As a Creative Agency, Are We Concerned About Google Core Web Vitals?
In May, 2021, we are expecting a major google algorithm update that focuses (as the last few have) on real-world user experience (UX). The ranking factor that will matter most is Google Core Web Vitals. Essentially, what will matter most is how quickly your site can load so that the end user can interact with it easily. If you previously focused on AMP to improve page speed, you’re already on the right track. Page speed and user experience monitoring have long been important signals for Search Engine Optimization (SEO), so this idea isn’t new.
Below, I discuss whether you should be worried about this update, how it is similar to and different from PageSpeed Insights, how to check your scores on core web vitals using Lighthouse and I give you a few suggestions based on changes we made to MediaSmack’s website.
Should I Be Worried About How the Google Core Web Vitals Update Affects My Website?
When comparing this to previous google ranking algorithm updates, this is interesting because Google gave us (at least) a six month’s heads up that this was coming. So, if Google is willing to warn us, then this is worth noting.

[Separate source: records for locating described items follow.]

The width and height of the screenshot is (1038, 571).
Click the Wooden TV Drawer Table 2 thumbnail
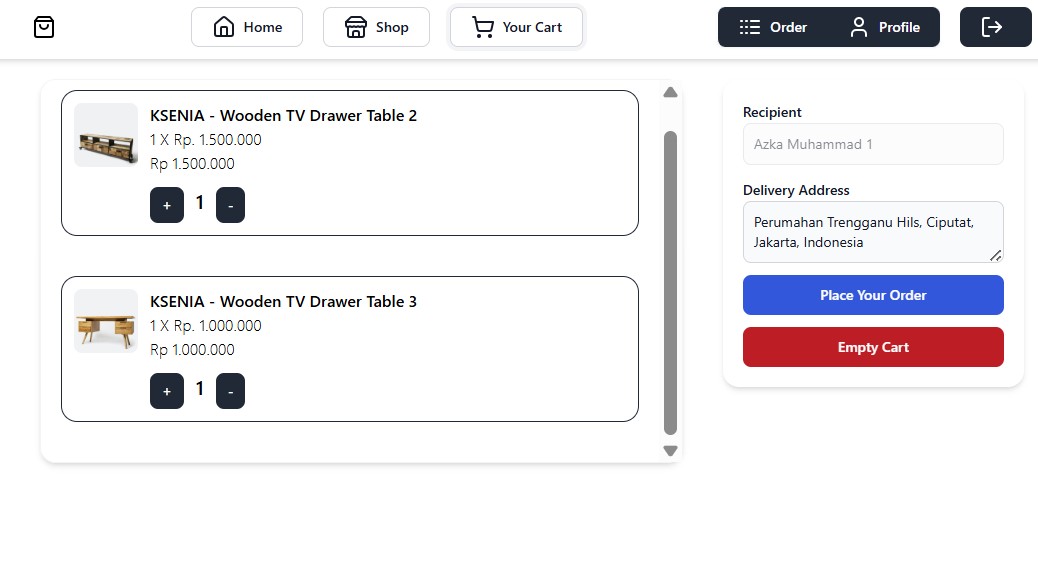tap(106, 135)
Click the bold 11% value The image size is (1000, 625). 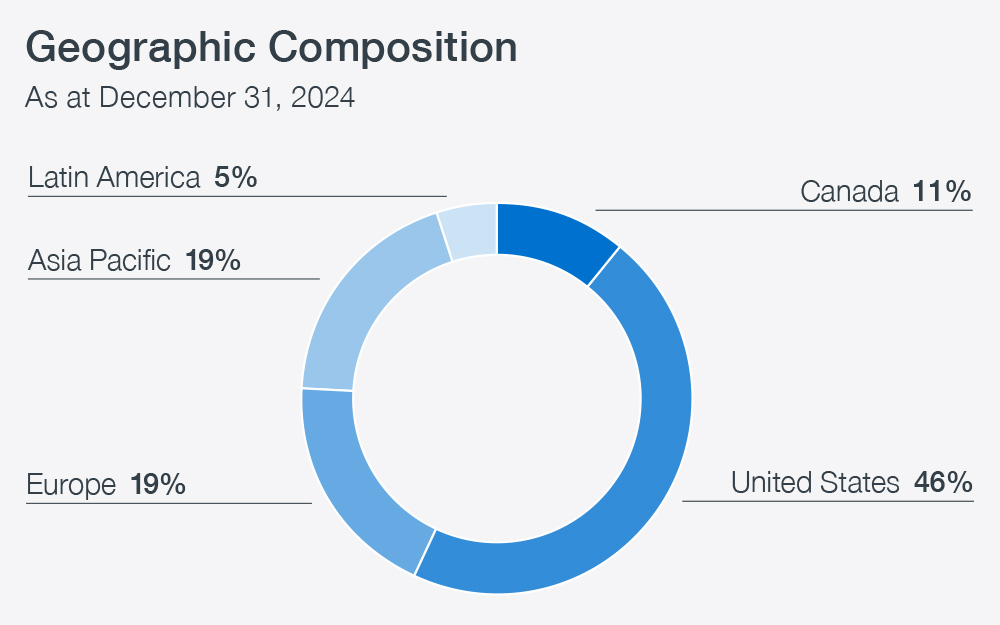pos(942,191)
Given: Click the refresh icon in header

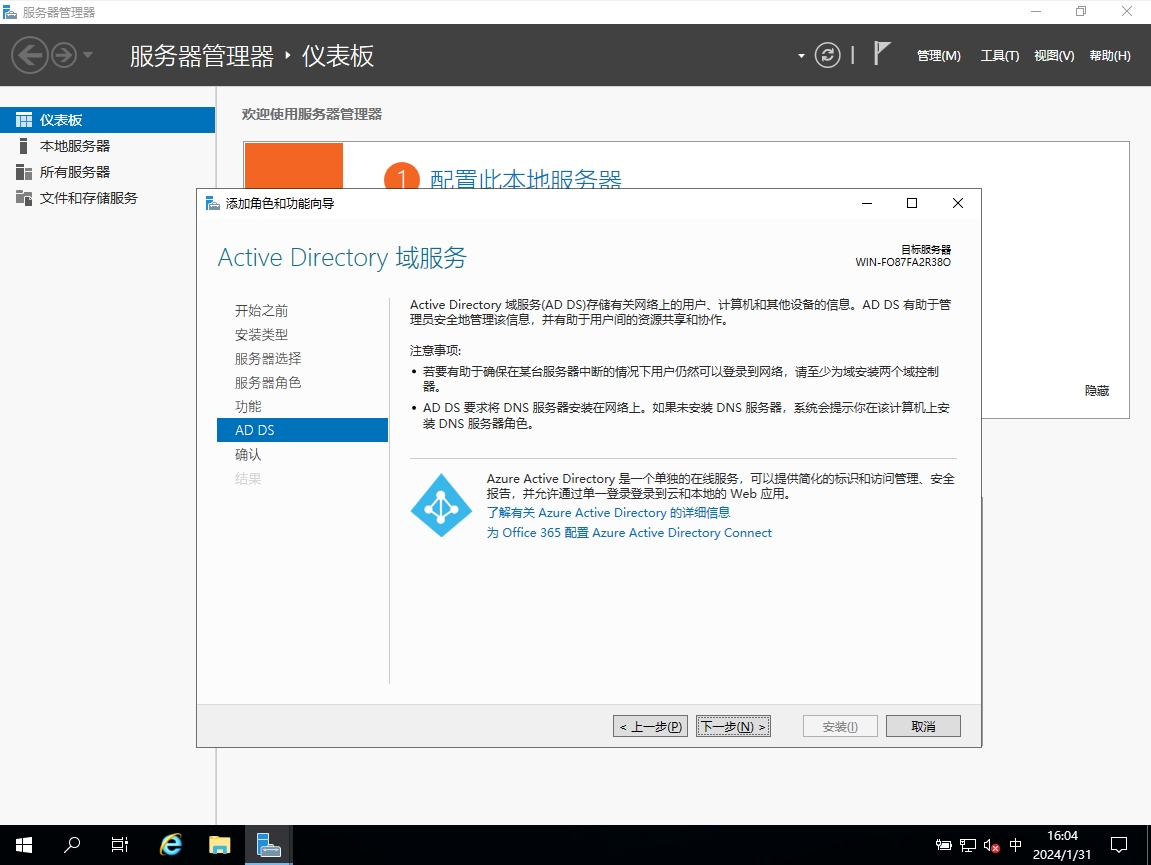Looking at the screenshot, I should [827, 55].
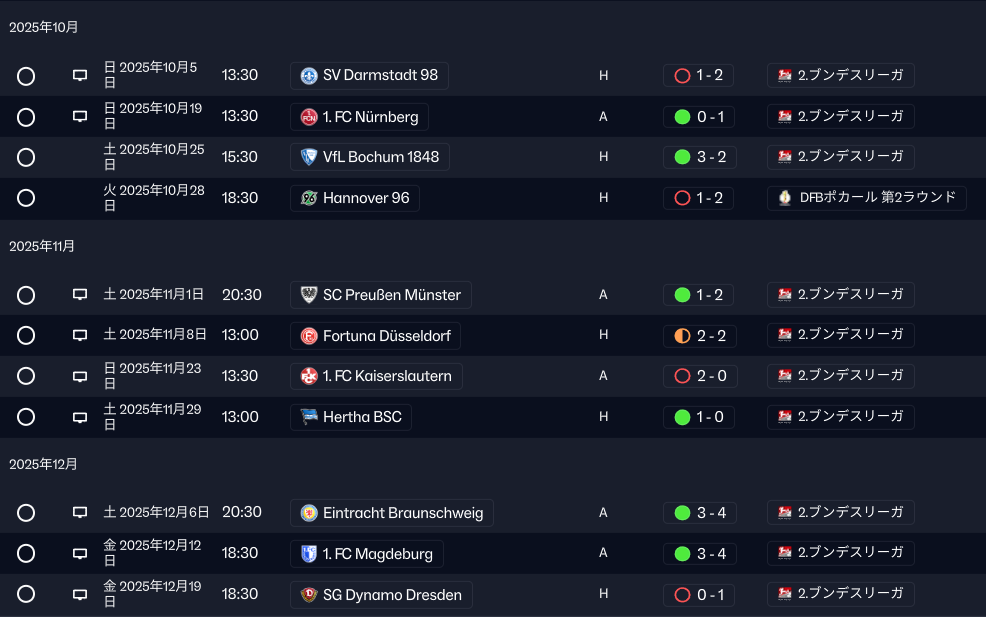Click the TV icon in SG Dynamo Dresden row
This screenshot has height=617, width=986.
click(x=80, y=594)
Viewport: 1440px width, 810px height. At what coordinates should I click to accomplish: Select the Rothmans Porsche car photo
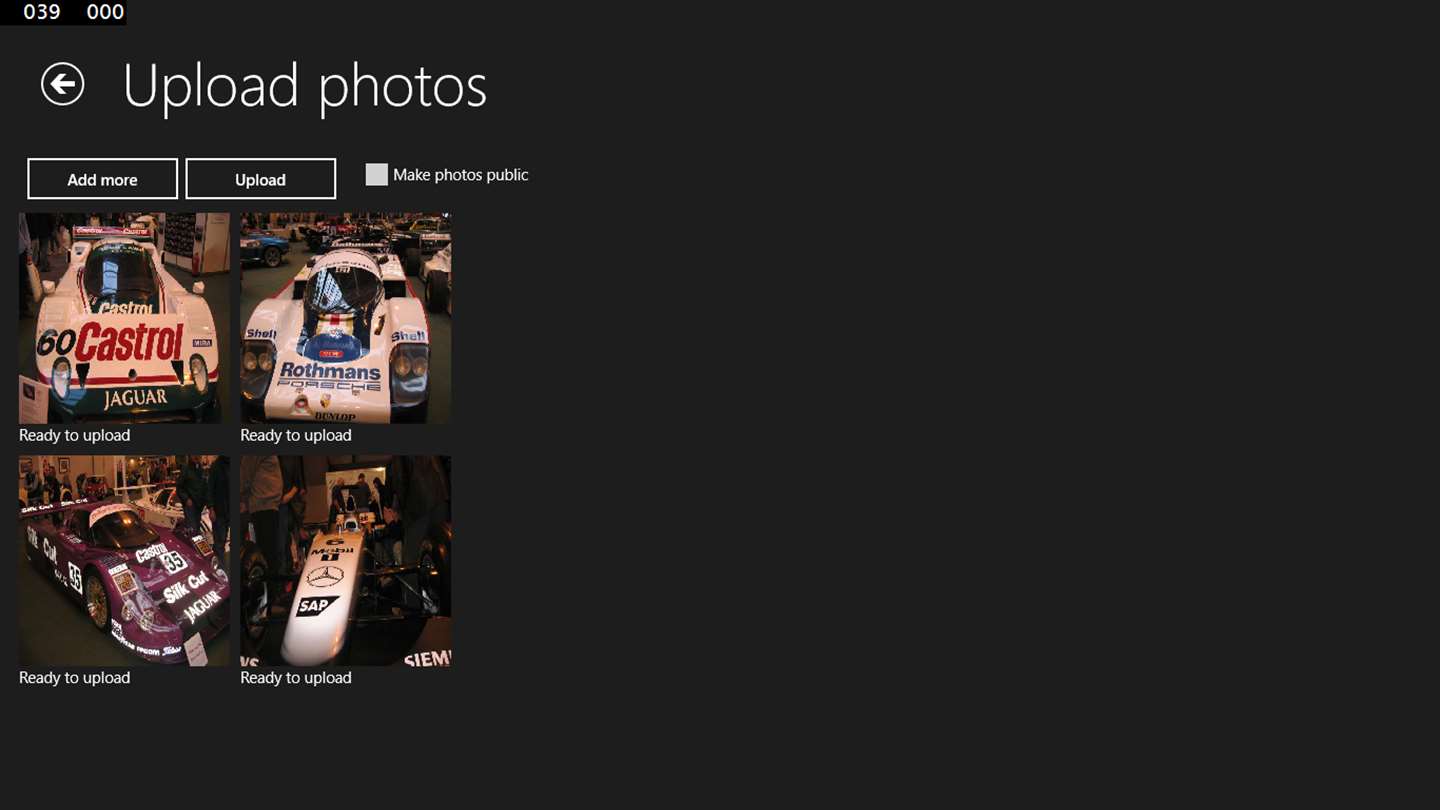point(345,318)
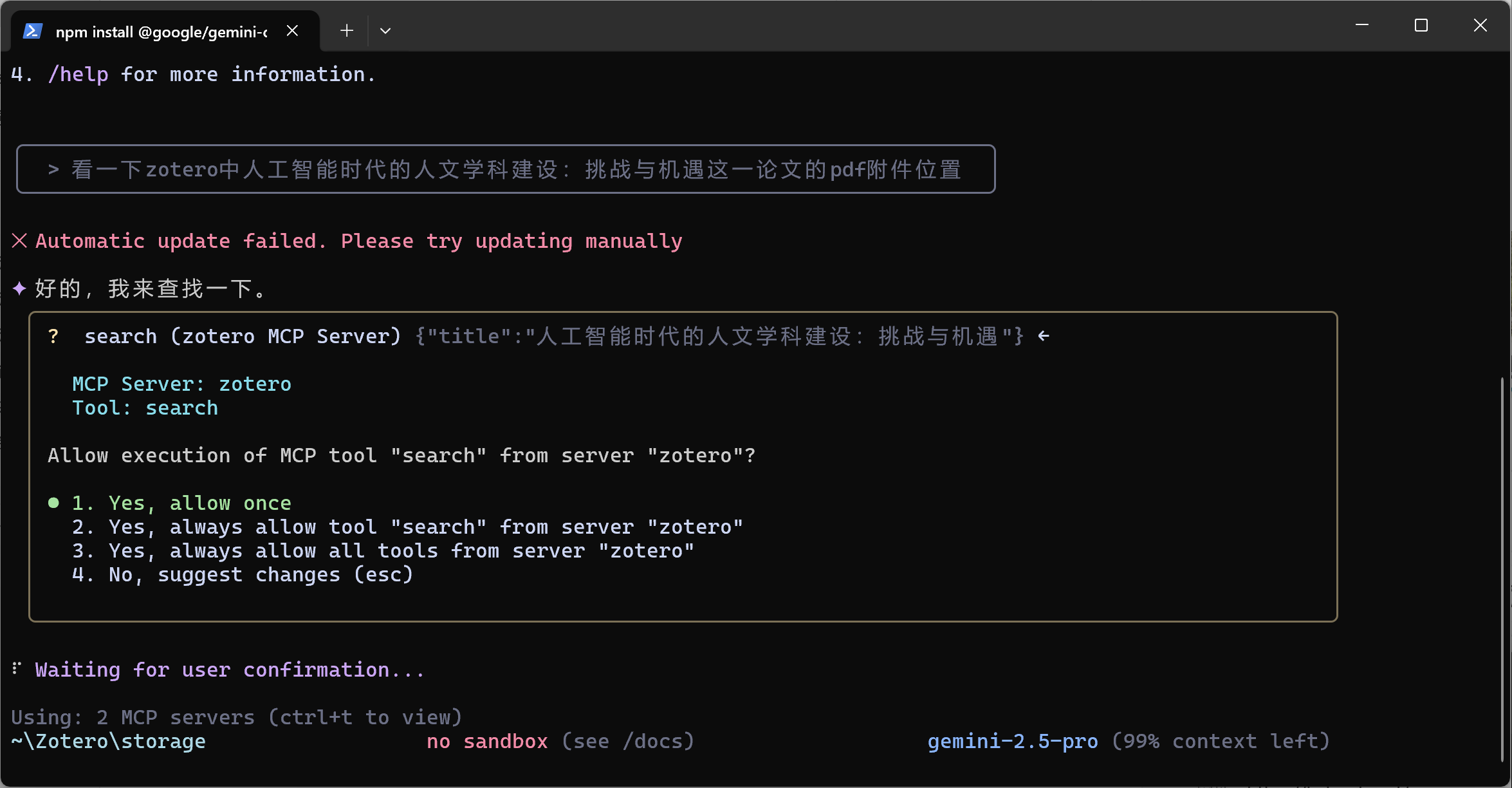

However, while we are all anxiously awaiting how it will roll out, it is important to keep in mind that this is just one of hundreds of signals that Google uses to determine relevance to a search query and, thus, a website’s google rank for organic searches. But, yes, I would say you should start checking on necessary changes to your website now to focus on UX experience if you have not already done so. SEO experts are divided on whether websites will be drastically affected or not, so time will tell.
The thing that concerns me most is the code bloat that comes with using WordPress. At MediaSmack, all our sites are built using WordPress – just like 40% of all other website developed. This makes the websites very user friendly, which is awesome! But it always comes with a lot of code that we just don’t need and cannot delete. This can slow the sites down before you even try to tweak anything. For now, we’re sticking it out with WordPress. But, I hope that WordPress notices that many publishers are scrambling and we need their help.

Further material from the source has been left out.